# Keeping an old barn cat warm in winter?



## fireweed farm (Dec 31, 2010)

I was given an old nasty cat for my barn (10 +/-)that wasn't going to get a good home. I've put her out there with feed/water and a little bed which she rarely leaves, unless she's up all night.
It get's very cold here in winter. I know cats are tough but as an old one- any suggestions? It's also slightly drafty.
I was thinking placing a battery warmer under her bed, but that's just a warm belly. Better than nothing?
Any other ideas would be appreciated, thanks.


----------



## akane (Jul 19, 2011)

We use boxes stuffed full of old towels and rags. Just pull one flap off or cut a hole. Depending what her bed is you could shove it in there. It will hold in some heat versus the open air.


----------



## Ross (May 9, 2002)

Cats do seem to like boxes or at least ours do.


----------



## Classof66 (Jul 9, 2011)

I know someone who took a lidded litter box and wrapped it in blankets and put warm things inside. She lives in town and it was warm shelter for several neighborhood strays.


----------



## Wolf Flower (Dec 21, 2005)

Straw holds body heat very well. I'd get a good-sized rubbermaid or even a sturdy cardboard box, cut a little door in it, fill it with straw, and put it in a protected area where it won't get wet. A battery-powered warmer sure wouldn't hurt either--sounds like barn cat heaven, actually. Cats are pretty hardy, especially if well-fed, and 10 years isn't that old for a cat. 

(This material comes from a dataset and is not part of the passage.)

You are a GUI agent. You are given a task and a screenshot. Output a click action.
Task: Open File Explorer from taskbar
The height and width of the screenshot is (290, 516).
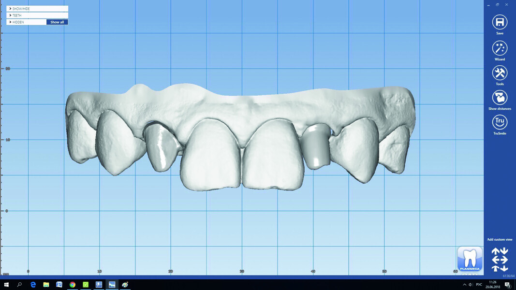[x=46, y=285]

I have a housecat who escaped early one spring, I think he was 11 or 12 at the time, and didn't return for three weeks. The weather was wet and stormy and miserable during that time. We looked for him everywhere, with no luck. I was sure he was a goner, I even got another cat to replace him, and wouldn't you know--within 48 hours of getting another cat, there he was meowing at the door to be let in. 

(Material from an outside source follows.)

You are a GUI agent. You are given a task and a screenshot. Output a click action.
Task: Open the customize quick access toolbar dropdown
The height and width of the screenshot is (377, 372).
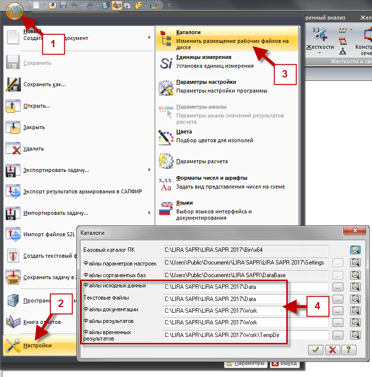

He looked fabulous--he'd lost some weight (he was a bit fat to begin with), but he was clean, fit, bright and shiny. I have no idea where he'd been camping out all that time, but he looked like he'd just returned from 3 weeks at a health spa.  And this was a cat that hadn't been outside since kittenhood!

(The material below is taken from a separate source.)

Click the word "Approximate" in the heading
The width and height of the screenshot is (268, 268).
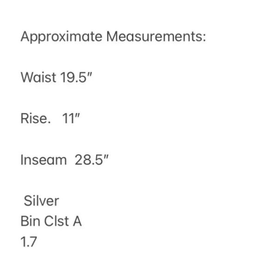pyautogui.click(x=61, y=37)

So yeah, cats are hardy, and have a knack for finding comfortable spaces.


----------



## dragonjaze (Sep 8, 2010)

some ideas
Feral Cat Shelters


----------



## Ardie/WI (May 10, 2002)

dragonjaze said:


> some ideas
> Feral Cat Shelters


DH made two similar to those for our outside cats. They are in our attached garage, each has a warmer in it. The garage door is cracked 24/7 so they can come and go as they wish.


----------



## BackfourtyMI. (Sep 3, 2007)

Our 2 barn cats each have a crate in the bar with straw on the bottom then an old towel & on top of the towel for winter I put these kitty mat's I ordered from Jeffers Livestock. 
They are called Mysterious Purr Pad, they are $9.99 for a set of 2 & it says they absorb the cats body heat & reflects it back to them while they lay on it.

Another one, costs a little more but from Petedge.com for $13.99 does the same thing. The one from petedge is the one a gal at our vets office uses for her old barn cat. She is 20 years old.


----------



## earthkitty (Mar 3, 2011)

We use an electric blanket.


----------



## chickenista (Mar 24, 2007)

We use an old cooler for our indoor/outdoor cat.
We laid it on it's side and opened just one of the lid flaps.
We keep an old feather pillow inside.

The feathers and the insulating protection of the cooler keep her toasty warm.


----------



## RedDirt Cowgirl (Sep 21, 2010)

The feral cat shelter site has great ideas, and Chickenista, I think you've got the best ready-to-go insulated box plan. 

Petco sells huge covered litter boxes with a translucent swinging door that makes a good "Cat Pod" for me. I just lined it top and bottom with an emergency space blanket, padding in the bottom, and I figured a top layer from an old microfleece jacket would do the same warm-when-wet and wicking job it does for me. Cat loves it and the door keeps out drafts.



chickenista said:


> We use an old cooler for our indoor/outdoor cat. We laid it on it's side and opened just one of the lid flaps.
> We keep an old feather pillow inside. The feathers and the insulating protection of the cooler keep her toasty warm.


----------